Material provided:
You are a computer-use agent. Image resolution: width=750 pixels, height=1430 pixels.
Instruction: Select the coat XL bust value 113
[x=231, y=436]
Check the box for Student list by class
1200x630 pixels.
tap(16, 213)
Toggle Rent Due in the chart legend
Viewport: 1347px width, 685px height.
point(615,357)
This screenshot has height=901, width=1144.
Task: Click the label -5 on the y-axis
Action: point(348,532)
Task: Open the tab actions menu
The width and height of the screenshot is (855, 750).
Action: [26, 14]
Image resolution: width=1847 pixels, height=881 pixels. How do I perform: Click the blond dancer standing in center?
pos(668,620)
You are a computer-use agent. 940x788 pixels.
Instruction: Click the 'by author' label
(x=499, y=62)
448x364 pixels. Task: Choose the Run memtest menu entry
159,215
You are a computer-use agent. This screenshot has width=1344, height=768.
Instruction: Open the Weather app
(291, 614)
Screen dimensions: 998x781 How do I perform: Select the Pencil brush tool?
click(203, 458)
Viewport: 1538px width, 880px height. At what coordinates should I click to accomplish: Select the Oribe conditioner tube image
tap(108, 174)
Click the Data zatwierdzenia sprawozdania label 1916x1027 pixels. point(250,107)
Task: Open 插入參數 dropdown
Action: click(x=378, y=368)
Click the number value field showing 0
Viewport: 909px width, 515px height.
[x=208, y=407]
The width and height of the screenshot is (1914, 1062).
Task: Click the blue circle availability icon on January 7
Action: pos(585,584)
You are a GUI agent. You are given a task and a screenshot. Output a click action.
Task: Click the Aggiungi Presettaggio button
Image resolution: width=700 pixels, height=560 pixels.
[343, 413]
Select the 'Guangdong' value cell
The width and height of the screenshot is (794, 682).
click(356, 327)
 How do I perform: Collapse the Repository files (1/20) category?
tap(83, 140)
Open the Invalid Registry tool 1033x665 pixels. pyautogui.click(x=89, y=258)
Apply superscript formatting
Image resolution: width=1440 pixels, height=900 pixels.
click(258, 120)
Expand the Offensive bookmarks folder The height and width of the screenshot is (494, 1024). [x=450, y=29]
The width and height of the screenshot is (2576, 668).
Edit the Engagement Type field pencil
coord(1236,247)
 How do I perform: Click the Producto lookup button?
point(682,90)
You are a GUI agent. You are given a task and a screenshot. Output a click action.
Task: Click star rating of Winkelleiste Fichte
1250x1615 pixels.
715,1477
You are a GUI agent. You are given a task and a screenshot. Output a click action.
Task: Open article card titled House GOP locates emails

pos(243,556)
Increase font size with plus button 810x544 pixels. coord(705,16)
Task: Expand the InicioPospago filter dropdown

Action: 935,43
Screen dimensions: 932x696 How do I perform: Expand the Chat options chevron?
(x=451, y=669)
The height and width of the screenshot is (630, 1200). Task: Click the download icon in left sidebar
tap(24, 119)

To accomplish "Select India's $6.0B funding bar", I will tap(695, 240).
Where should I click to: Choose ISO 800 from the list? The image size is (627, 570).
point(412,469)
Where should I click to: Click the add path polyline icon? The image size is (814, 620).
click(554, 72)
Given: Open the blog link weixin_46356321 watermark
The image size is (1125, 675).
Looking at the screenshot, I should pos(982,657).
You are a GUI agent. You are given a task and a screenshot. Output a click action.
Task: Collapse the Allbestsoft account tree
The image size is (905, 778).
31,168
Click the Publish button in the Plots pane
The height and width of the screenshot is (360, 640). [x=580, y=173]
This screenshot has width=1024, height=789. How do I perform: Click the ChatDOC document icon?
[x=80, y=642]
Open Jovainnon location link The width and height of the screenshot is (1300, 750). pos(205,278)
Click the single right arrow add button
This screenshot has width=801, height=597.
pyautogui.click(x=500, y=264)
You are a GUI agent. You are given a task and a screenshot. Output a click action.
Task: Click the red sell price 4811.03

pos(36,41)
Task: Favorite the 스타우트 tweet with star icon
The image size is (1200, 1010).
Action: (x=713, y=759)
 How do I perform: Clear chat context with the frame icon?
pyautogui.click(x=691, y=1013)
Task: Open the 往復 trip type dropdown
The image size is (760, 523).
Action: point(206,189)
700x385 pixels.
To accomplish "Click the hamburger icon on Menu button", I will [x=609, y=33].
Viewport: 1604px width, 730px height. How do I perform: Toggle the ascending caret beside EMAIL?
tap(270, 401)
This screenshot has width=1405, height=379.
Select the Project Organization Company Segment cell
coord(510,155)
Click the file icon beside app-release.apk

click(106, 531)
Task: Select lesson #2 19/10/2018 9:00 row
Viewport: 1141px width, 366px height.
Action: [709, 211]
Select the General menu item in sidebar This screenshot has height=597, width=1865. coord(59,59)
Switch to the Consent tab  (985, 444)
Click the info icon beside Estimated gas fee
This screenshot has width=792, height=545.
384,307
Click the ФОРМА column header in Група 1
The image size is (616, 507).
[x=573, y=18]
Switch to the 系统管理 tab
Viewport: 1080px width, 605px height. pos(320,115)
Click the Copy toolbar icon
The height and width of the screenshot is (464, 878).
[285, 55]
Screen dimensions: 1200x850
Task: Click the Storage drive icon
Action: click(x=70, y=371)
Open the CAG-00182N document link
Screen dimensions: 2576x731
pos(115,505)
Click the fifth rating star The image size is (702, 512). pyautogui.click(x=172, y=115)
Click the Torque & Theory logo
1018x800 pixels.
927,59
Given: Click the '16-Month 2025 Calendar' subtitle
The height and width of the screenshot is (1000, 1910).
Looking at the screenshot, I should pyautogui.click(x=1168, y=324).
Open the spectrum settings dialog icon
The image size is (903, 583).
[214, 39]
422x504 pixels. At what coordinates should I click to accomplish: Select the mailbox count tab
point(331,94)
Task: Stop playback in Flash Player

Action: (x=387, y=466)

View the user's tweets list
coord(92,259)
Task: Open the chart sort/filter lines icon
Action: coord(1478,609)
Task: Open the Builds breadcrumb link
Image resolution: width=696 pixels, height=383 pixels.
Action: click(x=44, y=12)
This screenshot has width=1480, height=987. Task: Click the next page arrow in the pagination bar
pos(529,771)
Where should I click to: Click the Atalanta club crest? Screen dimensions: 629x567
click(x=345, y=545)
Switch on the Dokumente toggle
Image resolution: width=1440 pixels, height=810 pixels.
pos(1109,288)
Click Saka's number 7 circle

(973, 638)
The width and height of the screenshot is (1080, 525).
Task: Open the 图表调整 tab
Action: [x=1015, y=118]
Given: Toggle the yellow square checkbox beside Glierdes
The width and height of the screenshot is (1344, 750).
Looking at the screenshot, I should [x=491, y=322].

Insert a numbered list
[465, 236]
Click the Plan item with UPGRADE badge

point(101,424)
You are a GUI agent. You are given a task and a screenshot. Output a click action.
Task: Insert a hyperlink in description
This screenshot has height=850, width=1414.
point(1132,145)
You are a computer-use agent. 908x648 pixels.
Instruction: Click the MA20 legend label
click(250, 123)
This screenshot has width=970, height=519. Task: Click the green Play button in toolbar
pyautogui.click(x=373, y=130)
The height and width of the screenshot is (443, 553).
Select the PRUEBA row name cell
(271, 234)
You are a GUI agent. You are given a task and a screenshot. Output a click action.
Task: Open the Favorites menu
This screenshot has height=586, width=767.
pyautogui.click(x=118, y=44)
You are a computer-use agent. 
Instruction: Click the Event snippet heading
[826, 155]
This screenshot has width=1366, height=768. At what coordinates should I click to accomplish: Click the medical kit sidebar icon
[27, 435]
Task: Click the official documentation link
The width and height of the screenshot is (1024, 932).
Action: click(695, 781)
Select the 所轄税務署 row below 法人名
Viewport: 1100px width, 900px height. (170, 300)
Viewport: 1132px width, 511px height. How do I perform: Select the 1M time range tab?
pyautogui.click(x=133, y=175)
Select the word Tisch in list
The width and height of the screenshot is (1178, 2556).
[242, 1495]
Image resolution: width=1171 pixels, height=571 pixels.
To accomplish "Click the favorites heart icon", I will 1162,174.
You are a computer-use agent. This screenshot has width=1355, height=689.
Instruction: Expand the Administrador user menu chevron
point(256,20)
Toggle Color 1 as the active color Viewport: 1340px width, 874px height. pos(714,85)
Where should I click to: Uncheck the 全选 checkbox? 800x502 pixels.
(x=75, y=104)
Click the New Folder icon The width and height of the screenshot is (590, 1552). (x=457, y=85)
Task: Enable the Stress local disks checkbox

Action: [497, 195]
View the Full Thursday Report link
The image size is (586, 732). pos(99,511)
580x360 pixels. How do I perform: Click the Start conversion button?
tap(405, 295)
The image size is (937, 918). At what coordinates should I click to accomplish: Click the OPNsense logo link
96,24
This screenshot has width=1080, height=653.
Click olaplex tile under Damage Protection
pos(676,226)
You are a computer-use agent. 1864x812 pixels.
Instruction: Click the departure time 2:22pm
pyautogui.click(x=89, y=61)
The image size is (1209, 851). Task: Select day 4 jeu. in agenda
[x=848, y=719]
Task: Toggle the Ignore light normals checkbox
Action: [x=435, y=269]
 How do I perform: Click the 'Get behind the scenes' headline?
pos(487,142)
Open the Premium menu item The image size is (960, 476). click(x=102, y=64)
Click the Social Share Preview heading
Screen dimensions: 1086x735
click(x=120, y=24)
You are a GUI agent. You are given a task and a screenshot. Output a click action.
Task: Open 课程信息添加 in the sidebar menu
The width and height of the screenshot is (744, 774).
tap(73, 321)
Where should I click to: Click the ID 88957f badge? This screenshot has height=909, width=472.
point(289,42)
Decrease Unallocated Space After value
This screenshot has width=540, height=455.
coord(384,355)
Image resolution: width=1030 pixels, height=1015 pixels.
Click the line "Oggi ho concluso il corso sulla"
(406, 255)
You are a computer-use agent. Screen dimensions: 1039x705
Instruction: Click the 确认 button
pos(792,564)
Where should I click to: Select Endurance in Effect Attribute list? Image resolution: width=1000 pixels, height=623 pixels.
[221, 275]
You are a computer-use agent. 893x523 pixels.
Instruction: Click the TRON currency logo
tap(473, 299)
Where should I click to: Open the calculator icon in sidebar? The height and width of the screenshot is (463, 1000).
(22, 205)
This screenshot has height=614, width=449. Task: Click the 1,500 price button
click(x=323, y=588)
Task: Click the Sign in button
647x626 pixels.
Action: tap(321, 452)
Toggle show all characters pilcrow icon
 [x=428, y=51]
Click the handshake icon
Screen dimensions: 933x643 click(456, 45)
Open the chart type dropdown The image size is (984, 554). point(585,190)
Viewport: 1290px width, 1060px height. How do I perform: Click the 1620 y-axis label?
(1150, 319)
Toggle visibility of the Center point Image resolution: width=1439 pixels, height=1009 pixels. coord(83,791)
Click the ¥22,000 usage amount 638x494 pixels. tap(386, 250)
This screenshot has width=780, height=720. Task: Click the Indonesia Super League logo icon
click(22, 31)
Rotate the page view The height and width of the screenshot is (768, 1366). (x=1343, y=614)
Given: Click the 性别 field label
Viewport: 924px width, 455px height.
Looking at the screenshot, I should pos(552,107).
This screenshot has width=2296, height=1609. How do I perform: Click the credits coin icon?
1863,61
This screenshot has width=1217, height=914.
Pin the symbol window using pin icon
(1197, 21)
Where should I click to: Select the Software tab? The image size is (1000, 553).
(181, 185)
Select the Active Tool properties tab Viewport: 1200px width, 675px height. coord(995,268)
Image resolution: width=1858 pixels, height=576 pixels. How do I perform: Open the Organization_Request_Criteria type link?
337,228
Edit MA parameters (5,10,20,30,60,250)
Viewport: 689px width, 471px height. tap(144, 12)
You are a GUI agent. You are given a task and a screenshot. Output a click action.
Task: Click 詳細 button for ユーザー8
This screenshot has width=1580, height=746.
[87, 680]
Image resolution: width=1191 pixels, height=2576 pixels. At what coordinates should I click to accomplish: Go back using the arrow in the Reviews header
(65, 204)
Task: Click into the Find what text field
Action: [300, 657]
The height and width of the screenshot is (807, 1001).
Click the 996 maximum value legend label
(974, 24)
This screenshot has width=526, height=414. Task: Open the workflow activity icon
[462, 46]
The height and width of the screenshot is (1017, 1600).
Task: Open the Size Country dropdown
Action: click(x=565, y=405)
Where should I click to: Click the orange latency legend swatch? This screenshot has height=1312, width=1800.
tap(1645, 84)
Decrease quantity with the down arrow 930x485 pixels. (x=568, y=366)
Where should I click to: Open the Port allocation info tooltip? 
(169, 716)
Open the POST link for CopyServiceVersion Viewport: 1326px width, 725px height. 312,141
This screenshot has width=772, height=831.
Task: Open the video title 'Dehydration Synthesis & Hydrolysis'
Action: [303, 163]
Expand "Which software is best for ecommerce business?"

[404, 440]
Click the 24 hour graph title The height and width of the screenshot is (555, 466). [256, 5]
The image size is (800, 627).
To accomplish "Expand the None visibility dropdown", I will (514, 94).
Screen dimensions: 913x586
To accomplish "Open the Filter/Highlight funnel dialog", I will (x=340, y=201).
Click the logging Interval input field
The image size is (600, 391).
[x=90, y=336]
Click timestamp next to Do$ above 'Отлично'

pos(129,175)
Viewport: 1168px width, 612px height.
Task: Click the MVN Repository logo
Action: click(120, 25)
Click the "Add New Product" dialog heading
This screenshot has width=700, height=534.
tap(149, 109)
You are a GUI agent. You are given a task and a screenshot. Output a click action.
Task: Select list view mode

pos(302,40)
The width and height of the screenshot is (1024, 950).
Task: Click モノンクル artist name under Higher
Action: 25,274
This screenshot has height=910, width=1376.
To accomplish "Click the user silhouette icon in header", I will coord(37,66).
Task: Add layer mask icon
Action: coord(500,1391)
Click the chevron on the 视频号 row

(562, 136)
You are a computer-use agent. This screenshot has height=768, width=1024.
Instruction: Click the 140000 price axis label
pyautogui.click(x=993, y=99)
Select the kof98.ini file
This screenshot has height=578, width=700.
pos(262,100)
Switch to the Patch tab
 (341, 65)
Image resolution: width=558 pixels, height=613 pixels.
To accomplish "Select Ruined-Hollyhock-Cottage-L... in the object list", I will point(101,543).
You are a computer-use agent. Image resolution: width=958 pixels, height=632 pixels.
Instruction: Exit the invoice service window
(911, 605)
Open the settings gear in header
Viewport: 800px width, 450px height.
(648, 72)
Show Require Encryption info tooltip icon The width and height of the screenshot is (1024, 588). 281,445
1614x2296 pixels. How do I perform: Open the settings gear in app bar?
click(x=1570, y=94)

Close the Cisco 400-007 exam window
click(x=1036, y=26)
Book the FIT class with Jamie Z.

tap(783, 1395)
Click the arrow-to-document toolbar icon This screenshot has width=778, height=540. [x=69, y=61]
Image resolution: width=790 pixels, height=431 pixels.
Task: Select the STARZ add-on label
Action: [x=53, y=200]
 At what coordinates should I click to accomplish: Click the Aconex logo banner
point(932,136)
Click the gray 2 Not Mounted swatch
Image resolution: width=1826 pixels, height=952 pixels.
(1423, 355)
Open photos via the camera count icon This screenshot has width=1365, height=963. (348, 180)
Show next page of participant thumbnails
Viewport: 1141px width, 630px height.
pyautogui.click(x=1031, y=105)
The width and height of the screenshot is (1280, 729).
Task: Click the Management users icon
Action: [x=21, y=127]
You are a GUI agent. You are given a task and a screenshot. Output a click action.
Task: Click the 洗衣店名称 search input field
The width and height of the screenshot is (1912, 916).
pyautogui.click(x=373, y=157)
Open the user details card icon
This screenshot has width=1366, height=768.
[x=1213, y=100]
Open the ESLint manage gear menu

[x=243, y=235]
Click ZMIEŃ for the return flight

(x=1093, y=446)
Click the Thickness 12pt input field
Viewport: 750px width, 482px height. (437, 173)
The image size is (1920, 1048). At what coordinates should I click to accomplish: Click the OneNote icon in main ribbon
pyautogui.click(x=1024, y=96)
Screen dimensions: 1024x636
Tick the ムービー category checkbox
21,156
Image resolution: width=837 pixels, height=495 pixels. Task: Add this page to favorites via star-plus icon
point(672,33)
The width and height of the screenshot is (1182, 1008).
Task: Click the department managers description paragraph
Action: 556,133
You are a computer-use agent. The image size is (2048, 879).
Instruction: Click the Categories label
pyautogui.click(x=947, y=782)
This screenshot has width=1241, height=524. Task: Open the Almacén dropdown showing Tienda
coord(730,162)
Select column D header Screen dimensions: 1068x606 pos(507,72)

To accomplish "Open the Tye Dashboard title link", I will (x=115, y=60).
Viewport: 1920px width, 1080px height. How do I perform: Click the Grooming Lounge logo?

Work request: All lines with the word "column" are needed; pull them from the entries and copy each.

Solution for this exercise:
Click the ФОРМА column header in Група 1
Select column D header Screen dimensions: 1068x606 pos(507,72)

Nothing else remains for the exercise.